> [WORKING DATA]
__________________________________________________

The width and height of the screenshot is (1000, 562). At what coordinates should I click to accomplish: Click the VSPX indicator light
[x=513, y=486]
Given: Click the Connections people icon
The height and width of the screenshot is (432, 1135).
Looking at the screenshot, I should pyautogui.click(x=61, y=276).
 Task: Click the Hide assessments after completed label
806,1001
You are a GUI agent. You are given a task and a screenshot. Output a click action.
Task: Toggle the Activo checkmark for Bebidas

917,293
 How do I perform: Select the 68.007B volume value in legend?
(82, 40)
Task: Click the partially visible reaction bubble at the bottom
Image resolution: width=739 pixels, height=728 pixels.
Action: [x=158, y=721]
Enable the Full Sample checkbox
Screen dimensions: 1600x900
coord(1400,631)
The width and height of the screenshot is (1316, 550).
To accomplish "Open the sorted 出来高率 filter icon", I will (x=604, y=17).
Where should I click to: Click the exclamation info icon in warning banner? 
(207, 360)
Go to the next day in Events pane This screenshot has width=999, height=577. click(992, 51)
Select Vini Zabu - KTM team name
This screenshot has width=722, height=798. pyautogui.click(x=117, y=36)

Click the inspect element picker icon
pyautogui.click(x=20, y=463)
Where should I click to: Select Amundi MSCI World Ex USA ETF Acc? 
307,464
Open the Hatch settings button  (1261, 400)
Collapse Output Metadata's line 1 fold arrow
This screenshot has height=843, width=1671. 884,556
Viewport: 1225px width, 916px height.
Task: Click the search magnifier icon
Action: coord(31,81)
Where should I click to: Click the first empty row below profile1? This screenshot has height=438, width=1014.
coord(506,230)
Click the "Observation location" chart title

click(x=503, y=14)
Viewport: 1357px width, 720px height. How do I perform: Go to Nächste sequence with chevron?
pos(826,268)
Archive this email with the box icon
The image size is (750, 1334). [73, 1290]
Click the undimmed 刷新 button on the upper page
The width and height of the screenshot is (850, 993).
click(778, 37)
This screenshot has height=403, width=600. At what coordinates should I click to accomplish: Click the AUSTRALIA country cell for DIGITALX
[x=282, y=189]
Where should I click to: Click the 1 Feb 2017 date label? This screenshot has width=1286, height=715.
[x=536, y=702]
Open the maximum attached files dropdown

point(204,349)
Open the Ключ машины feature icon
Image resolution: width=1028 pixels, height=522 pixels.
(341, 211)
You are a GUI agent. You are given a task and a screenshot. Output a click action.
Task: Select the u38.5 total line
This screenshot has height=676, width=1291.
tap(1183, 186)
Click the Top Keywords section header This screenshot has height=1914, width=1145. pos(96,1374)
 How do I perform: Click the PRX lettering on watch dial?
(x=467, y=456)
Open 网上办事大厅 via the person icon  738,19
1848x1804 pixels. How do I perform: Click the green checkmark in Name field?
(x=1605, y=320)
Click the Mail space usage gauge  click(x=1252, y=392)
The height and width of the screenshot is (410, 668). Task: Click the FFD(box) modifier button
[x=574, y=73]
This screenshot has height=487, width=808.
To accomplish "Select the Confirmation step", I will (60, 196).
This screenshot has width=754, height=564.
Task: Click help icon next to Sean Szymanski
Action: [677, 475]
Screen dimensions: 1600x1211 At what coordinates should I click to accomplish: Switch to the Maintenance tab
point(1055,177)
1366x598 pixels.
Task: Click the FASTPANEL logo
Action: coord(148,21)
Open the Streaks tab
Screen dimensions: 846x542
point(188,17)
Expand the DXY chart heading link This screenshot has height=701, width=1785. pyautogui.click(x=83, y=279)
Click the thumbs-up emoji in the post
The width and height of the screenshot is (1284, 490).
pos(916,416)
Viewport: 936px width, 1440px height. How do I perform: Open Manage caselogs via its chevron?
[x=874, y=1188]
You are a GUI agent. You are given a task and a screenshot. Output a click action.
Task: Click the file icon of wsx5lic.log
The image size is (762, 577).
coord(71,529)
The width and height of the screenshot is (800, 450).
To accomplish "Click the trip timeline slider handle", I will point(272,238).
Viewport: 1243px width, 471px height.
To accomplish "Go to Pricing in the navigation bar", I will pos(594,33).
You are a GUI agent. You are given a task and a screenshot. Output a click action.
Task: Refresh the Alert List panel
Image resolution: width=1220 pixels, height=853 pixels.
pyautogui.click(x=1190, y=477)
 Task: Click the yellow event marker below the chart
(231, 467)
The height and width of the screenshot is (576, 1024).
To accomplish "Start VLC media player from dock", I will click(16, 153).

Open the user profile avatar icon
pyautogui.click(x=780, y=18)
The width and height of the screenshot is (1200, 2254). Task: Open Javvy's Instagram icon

__________________________________________________

> [PROBLEM TO SOLVE] Please quote exactly the lines from the one containing "Task: Click the yellow" through the last line of the records above, both included, and nothing else.

> [WRITTEN ANSWER]
 Task: Click the yellow event marker below the chart
(231, 467)
The height and width of the screenshot is (576, 1024).
To accomplish "Start VLC media player from dock", I will click(16, 153).

Open the user profile avatar icon
pyautogui.click(x=780, y=18)
The width and height of the screenshot is (1200, 2254). Task: Open Javvy's Instagram icon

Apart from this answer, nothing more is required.